Work to complete
Return all lines from the listing below in which "agent" appears.

Data extract
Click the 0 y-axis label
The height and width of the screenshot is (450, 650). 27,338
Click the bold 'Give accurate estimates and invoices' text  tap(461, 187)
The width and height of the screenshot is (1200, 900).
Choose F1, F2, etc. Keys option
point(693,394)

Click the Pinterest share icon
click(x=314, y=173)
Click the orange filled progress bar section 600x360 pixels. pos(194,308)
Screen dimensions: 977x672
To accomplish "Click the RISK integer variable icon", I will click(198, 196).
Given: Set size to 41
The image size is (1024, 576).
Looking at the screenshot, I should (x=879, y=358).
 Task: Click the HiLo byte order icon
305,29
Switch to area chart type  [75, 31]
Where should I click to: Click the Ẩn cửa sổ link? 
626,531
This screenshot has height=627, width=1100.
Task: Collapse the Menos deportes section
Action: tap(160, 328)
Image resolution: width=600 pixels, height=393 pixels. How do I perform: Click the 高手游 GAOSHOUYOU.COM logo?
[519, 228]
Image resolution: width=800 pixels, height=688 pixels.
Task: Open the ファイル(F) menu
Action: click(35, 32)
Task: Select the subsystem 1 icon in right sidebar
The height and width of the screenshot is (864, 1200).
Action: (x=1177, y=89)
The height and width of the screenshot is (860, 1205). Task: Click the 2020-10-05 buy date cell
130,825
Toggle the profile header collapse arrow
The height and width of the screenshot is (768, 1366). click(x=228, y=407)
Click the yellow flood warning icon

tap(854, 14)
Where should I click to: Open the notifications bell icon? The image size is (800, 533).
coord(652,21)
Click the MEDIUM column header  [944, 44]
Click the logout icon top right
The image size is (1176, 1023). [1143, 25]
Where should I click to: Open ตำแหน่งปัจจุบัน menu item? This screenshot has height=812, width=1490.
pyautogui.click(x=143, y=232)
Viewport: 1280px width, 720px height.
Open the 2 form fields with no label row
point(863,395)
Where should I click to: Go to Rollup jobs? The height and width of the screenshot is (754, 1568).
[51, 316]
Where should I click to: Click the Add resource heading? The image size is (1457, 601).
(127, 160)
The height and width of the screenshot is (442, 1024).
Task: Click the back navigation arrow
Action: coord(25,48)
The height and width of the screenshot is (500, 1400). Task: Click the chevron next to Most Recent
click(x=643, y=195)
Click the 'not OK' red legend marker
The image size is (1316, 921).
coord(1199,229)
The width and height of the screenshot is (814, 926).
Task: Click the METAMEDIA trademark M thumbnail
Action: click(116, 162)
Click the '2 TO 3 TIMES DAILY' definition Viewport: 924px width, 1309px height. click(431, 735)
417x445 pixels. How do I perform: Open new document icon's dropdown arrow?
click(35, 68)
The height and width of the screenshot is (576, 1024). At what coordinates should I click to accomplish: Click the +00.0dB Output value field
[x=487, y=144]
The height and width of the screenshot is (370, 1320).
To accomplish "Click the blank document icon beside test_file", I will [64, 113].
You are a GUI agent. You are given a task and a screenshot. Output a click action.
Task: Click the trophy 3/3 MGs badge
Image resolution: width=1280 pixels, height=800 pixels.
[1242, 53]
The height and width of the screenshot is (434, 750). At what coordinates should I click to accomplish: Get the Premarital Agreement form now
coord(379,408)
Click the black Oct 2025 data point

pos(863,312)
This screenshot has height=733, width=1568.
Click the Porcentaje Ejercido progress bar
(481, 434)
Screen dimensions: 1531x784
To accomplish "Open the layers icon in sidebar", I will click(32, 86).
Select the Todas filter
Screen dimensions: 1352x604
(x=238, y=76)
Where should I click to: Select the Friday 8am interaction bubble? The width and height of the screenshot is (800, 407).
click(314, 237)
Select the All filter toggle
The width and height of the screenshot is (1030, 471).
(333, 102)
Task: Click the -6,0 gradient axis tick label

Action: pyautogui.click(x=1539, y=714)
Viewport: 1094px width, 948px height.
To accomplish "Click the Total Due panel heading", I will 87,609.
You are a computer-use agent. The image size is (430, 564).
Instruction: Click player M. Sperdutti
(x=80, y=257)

Response to the exercise
You are a GUI agent. You are given a task and a screenshot. Output a click action.
You are a computer-use agent. The image size is (430, 564).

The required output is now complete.